Die Krankheitszeiten des Beigeladenen stellen somit wegen Zumutbarkeit der Einhaltung einer Kündigungsfrist, mangels negativer Prognose und mangels Darlegung der Beeinträchtigung des betrieblichen Interesses keinen wichtigen Grund für eine fristlose Kündigung dar.

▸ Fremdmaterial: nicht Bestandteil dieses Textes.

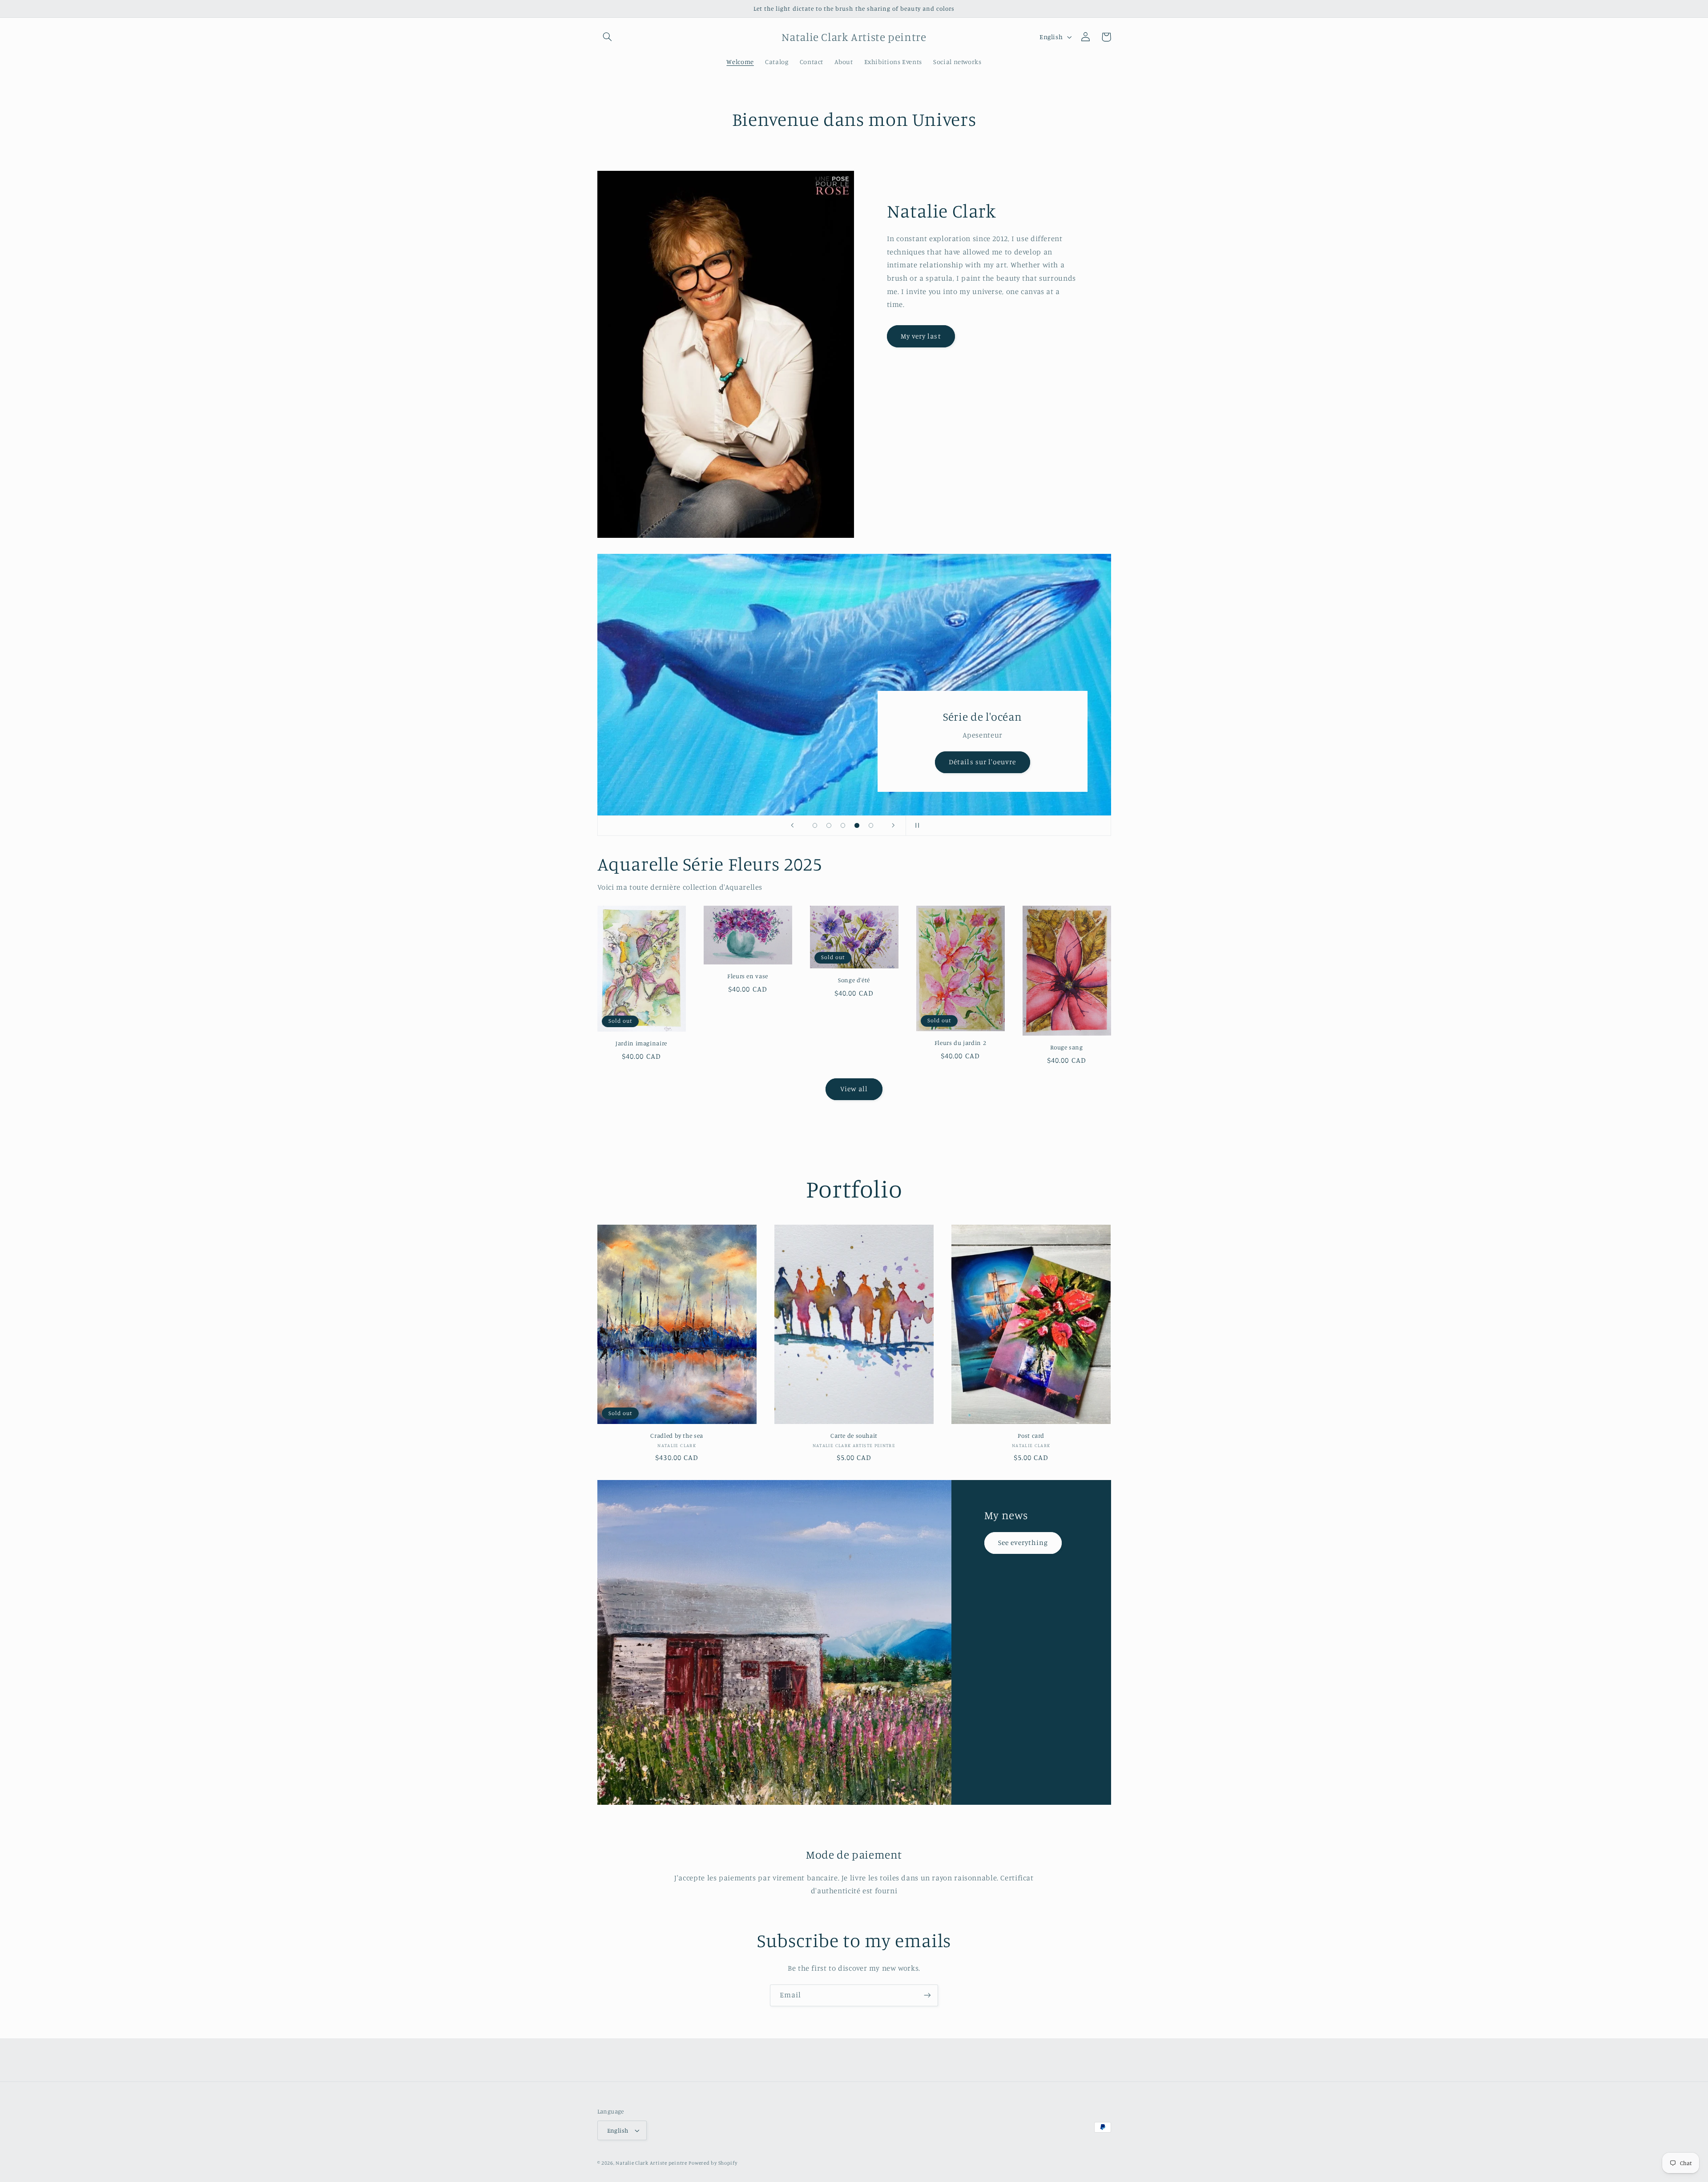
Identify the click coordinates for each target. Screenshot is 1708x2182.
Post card (1031, 1435)
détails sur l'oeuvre (974, 762)
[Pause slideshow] (915, 825)
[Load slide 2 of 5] (829, 826)
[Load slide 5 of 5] (871, 826)
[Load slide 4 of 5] (857, 826)
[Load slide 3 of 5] (843, 826)
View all (854, 1089)
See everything (1023, 1542)
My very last (921, 336)
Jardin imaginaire (641, 1043)
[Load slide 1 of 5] (815, 826)
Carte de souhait (854, 1435)
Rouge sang (1066, 1047)
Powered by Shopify (713, 2163)
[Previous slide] (792, 825)
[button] (607, 37)
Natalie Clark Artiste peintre (651, 2163)
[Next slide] (893, 825)
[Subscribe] (927, 1995)
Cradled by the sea (676, 1435)
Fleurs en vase (747, 976)
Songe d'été (854, 980)
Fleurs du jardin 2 (960, 1042)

Der Nachweis einer verhaltensbedingten Kündigung aus wichtigem Grund ist der Klägerin ebenfalls nicht möglich. Der Beigeladene hat mit seiner Äußerung zu den der Klägerin entstehenden Krankheitskosten - so die Angaben der Klägerin - keine Krankheit angedroht. Diese Äußerung kann in ihrem objektiven Gehalt auch nicht zur Zerstörung der Vertrauensbasis zwischen der Klägerin und dem Beigeladenen führen, insbesondere nicht zu einer fristlosen Kündigung. Ein Vortäuschen von Krankheitszeiten oder Arztbesuchen ist durch die Klägerin nicht nachgewiesen. Deren bloße Zweifel allein können die Wirkung ärztlich ausgestellter AU-Bescheinigungen nicht erschüttern (vgl hierzu BAG Urteil vom 17.06.2003 - 2 AZR 123/02 - veröffentlicht in juris).

Die Rückzahlungspflicht entfällt auch nicht wegen einer Zusicherung der Beklagten. Eine solche Zusicherung, eine Kündigung des Beigeladenen durch die Klägerin bliebe folgenlos, ist nicht schriftlich erteilt worden. Nur dann ist sie jedoch wirksam (§ 34 Abs 1 Satz 1 Zehntes Buch Sozialgesetzbuch - SGB X -). Eventuell sich hieraus ergebende Schadensersatzansprüche sind vor den Zivilgerichten geltend zu machen. Zudem ist eine solche vorherige mündliche Zusage aufgrund der im Schreiben vom 14.12.1999 geäußerten Bitte um wohlwollende Prüfung nicht nachvollziehbar.

Ein sozialrechtlicher Herstellungsanspruch diesbezüglich scheitert daran, dass eine tatsächliche Handlung, d.h. eine tatsächliche Beschäftigung des Beigeladenen nach dem 23.11.1999, nicht mehr nachzuholen ist oder sich fingieren lässt. Begebenheiten tatsächlicher Art lassen sich durch einen Herstellungsanspruch in der Regel nicht ersetzen (vgl Niesel, SGB III, 2. Auflage, § 323 Anhang RdNr 37).

Nach alledem ist die Berufung der Klägerin zurückzuweisen. Sie ist verpflichtet, die überzahlten Leistungen in Höhe von 19.630,00 DM zurückzuzahlen.

Die Kostenentscheidung beruht auf § 193 SGG. Der Beigeladene hat sich am Verfahren nicht beteiligt.

Gründe, die Revision gemäß § 160 Abs 2 Nrn 1 und 2 SGG zuzulassen, liegen nicht vor.